The first section was only one day long, a quick ride from Bangladesh to Bhutan, the only time I've ever ridden across such a large country in a single day. The second was longer and more varied, passing through the states of Assam and West Bengal. Those areas were often crowded and hectic once again and things did not quiet down until I ventured briefly up into the Himalayas once more. Specifically a quick visit to the famous tea-growing hill town of Darjeeling. While the climb up to the city, at 2,700 meters, was not the highest of the tour, it was certainly the steepest and most strenuous.
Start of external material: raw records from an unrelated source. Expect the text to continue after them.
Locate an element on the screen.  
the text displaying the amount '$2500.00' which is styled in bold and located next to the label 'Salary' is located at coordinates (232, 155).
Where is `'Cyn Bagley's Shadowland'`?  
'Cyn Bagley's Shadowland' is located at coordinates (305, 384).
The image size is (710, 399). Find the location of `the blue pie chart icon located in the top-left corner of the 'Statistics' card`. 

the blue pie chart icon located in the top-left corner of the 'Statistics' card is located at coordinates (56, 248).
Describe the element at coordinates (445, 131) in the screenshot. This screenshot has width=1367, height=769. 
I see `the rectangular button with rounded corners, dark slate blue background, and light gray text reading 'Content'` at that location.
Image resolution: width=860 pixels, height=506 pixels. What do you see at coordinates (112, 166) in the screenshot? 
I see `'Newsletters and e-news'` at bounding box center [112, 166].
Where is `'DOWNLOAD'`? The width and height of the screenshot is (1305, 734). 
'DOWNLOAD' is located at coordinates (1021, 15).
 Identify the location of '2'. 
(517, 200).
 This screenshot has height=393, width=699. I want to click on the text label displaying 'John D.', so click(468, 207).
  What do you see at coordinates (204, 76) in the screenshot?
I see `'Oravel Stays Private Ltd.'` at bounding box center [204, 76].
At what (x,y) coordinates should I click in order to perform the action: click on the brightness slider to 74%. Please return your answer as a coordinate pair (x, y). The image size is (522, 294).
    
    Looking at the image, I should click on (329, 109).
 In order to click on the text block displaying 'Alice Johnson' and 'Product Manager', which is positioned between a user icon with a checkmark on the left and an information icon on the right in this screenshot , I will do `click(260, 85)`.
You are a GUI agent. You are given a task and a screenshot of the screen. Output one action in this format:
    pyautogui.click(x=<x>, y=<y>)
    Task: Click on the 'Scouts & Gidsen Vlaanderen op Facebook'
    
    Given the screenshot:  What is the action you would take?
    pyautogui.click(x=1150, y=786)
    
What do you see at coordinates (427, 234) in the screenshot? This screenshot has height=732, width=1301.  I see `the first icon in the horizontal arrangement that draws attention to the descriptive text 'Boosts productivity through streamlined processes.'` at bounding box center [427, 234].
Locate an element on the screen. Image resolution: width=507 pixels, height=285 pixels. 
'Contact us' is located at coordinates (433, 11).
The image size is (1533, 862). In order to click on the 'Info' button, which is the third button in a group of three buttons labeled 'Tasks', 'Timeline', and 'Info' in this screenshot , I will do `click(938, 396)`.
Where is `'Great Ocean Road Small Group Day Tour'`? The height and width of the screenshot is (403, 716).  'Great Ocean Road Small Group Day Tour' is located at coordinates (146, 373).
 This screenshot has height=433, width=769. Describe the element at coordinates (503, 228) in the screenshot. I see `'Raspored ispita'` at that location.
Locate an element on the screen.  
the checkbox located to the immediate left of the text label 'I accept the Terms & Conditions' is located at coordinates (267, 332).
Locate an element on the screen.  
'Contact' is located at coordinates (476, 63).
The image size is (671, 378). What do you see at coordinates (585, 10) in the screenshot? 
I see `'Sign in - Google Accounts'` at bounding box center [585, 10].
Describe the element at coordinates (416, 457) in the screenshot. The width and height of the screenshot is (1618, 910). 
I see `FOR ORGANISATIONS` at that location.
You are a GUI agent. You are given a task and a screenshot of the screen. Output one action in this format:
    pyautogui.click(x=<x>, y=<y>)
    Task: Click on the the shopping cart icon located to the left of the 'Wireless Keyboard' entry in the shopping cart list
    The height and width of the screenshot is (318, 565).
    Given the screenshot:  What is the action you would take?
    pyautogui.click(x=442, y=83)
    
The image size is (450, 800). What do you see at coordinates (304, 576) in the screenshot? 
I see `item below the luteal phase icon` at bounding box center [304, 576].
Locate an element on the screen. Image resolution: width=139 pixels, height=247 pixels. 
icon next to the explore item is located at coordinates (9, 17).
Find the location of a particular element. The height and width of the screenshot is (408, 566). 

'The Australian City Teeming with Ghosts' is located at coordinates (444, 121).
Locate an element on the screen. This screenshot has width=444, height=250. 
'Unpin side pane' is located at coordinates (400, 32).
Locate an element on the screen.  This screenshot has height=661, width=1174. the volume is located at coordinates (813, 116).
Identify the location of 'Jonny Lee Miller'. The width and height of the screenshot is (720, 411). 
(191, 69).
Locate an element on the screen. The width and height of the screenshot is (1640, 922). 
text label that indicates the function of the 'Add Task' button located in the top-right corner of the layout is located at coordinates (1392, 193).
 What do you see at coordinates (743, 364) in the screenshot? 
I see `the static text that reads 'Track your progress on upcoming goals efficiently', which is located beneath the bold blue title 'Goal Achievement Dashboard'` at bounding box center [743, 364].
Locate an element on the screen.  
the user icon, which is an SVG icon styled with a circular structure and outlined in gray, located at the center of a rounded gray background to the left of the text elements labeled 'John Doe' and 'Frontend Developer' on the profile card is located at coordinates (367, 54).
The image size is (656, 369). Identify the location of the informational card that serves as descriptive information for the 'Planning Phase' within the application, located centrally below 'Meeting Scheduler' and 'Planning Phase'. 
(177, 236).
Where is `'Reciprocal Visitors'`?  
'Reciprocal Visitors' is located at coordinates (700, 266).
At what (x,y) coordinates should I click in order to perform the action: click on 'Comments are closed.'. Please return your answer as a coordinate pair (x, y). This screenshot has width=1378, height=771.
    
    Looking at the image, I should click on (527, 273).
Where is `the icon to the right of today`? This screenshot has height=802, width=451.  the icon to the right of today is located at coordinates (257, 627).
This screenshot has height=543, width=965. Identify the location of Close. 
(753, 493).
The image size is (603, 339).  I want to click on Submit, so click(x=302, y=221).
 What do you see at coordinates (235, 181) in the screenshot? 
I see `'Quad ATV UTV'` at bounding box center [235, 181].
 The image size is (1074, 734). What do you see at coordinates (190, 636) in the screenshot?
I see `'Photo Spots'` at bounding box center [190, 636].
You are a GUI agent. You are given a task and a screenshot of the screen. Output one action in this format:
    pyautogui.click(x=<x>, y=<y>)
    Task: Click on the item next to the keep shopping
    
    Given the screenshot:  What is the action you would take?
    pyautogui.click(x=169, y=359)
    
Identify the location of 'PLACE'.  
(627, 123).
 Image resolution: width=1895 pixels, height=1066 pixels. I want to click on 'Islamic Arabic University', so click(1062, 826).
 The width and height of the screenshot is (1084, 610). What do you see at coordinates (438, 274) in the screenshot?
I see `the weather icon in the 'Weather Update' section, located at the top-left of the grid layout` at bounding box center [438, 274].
The next section was yet again longer, but completely flat for a change. Specifically, a round trip across the Gangatic Plain from the south-central Nepal-Indo border, to the famous city of Agra. The riding conditions there were mixed sometimes quiet, sometimes busy, with some good roads and some bad. So, when I reached Agra, I was quite ready to take a little time off to see the area's three famous destinations, Fatehpur Sikri, emperor Akbar's abandoned capital, Agra Fort, and, of course, the incomparable Taj Mahal. These places made the often stressful ride there completely worthwhile.
The fourth section came after my visit to Tibet, and the rapid cold-to-hot contrast proved to be a completely draining effect, especially since, while I was there, the "pre-monsoon heat" was already building.. This section was rerouted completely while the Stage was in progress. Instead of going down the center of the country, I took a more easterly course, in order to reach a place from where I could transfer to Sri Lanka. That turned out to be the east coast city of Bubaneshwar, the capital of Orissa state. In addition to that state, I rode through the states of Bihar, and Jaharkand. Once again there was a mix of conditions along the way, both easy and rough, and a somewhat varied landscape. The new route let me see two nice cultural sites, the famous Buddhist Mahabodi Temple at Bodh Gaya, and the Sun Temple at Konarka, both of which were very interesting.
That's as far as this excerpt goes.